● **DATA FOR THIS TASK**:

BEGIN

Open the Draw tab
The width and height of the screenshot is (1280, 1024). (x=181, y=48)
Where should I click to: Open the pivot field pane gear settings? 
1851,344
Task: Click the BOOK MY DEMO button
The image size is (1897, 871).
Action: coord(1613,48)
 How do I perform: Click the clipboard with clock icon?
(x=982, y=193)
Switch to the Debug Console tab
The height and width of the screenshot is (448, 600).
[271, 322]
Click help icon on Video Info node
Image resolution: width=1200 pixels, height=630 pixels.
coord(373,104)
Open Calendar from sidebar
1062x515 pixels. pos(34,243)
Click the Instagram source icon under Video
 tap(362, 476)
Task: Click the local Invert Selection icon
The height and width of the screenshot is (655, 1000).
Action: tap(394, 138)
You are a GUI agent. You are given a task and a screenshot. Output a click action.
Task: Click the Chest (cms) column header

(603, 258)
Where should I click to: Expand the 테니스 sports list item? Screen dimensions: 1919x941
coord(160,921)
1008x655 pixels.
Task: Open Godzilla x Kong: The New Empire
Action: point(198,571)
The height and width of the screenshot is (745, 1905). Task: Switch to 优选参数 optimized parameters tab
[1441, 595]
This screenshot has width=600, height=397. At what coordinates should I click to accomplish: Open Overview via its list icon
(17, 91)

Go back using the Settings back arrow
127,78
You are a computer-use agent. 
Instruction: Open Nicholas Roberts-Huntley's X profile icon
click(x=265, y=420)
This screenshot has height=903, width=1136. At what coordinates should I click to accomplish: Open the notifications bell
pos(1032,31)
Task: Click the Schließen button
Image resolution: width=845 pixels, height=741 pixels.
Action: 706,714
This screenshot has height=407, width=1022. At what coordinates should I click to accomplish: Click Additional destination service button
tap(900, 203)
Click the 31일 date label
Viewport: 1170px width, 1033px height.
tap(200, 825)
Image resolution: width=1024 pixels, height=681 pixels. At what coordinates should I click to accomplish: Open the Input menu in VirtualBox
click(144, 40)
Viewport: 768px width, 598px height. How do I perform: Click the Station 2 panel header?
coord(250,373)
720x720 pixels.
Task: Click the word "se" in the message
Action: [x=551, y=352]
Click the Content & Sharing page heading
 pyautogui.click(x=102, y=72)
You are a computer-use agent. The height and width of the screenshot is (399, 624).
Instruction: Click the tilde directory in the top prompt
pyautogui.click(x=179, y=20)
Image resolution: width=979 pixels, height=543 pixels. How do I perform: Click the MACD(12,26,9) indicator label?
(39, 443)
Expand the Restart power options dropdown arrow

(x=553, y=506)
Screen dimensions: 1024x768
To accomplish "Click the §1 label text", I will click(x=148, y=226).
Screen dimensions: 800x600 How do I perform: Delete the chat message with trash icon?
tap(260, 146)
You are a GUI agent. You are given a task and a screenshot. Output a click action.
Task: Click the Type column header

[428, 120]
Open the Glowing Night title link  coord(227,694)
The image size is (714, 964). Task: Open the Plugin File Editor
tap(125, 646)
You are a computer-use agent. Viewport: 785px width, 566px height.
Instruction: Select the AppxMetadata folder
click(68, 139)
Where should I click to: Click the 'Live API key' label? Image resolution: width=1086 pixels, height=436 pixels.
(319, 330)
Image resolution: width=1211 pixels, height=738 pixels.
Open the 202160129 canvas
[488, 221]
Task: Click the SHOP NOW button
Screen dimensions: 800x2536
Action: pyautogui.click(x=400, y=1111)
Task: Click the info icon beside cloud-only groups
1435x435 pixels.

END

● **EXERCISE**:
Return the entries in full, keeping every line exactly as it is.

● **FINAL ANSWER**:
Open the Draw tab
The width and height of the screenshot is (1280, 1024). (x=181, y=48)
Where should I click to: Open the pivot field pane gear settings? 
1851,344
Task: Click the BOOK MY DEMO button
The image size is (1897, 871).
Action: coord(1613,48)
 How do I perform: Click the clipboard with clock icon?
(x=982, y=193)
Switch to the Debug Console tab
The height and width of the screenshot is (448, 600).
[271, 322]
Click help icon on Video Info node
Image resolution: width=1200 pixels, height=630 pixels.
coord(373,104)
Open Calendar from sidebar
1062x515 pixels. pos(34,243)
Click the Instagram source icon under Video
 tap(362, 476)
Task: Click the local Invert Selection icon
The height and width of the screenshot is (655, 1000).
Action: tap(394, 138)
You are a GUI agent. You are given a task and a screenshot. Output a click action.
Task: Click the Chest (cms) column header

(603, 258)
Where should I click to: Expand the 테니스 sports list item? Screen dimensions: 1919x941
coord(160,921)
1008x655 pixels.
Task: Open Godzilla x Kong: The New Empire
Action: point(198,571)
The height and width of the screenshot is (745, 1905). Task: Switch to 优选参数 optimized parameters tab
[1441, 595]
This screenshot has width=600, height=397. At what coordinates should I click to accomplish: Open Overview via its list icon
(17, 91)

Go back using the Settings back arrow
127,78
You are a computer-use agent. 
Instruction: Open Nicholas Roberts-Huntley's X profile icon
click(x=265, y=420)
This screenshot has height=903, width=1136. At what coordinates should I click to accomplish: Open the notifications bell
pos(1032,31)
Task: Click the Schließen button
Image resolution: width=845 pixels, height=741 pixels.
Action: 706,714
This screenshot has height=407, width=1022. At what coordinates should I click to accomplish: Click Additional destination service button
tap(900, 203)
Click the 31일 date label
Viewport: 1170px width, 1033px height.
tap(200, 825)
Image resolution: width=1024 pixels, height=681 pixels. At what coordinates should I click to accomplish: Open the Input menu in VirtualBox
click(144, 40)
Viewport: 768px width, 598px height. How do I perform: Click the Station 2 panel header?
coord(250,373)
720x720 pixels.
Task: Click the word "se" in the message
Action: [x=551, y=352]
Click the Content & Sharing page heading
 pyautogui.click(x=102, y=72)
You are a computer-use agent. The height and width of the screenshot is (399, 624).
Instruction: Click the tilde directory in the top prompt
pyautogui.click(x=179, y=20)
Image resolution: width=979 pixels, height=543 pixels. How do I perform: Click the MACD(12,26,9) indicator label?
(39, 443)
Expand the Restart power options dropdown arrow

(x=553, y=506)
Screen dimensions: 1024x768
To accomplish "Click the §1 label text", I will click(x=148, y=226).
Screen dimensions: 800x600 How do I perform: Delete the chat message with trash icon?
tap(260, 146)
You are a GUI agent. You are given a task and a screenshot. Output a click action.
Task: Click the Type column header

[428, 120]
Open the Glowing Night title link  coord(227,694)
The image size is (714, 964). Task: Open the Plugin File Editor
tap(125, 646)
You are a computer-use agent. Viewport: 785px width, 566px height.
Instruction: Select the AppxMetadata folder
click(68, 139)
Where should I click to: Click the 'Live API key' label? Image resolution: width=1086 pixels, height=436 pixels.
(319, 330)
Image resolution: width=1211 pixels, height=738 pixels.
Open the 202160129 canvas
[488, 221]
Task: Click the SHOP NOW button
Screen dimensions: 800x2536
Action: pyautogui.click(x=400, y=1111)
Task: Click the info icon beside cloud-only groups
1435x435 pixels.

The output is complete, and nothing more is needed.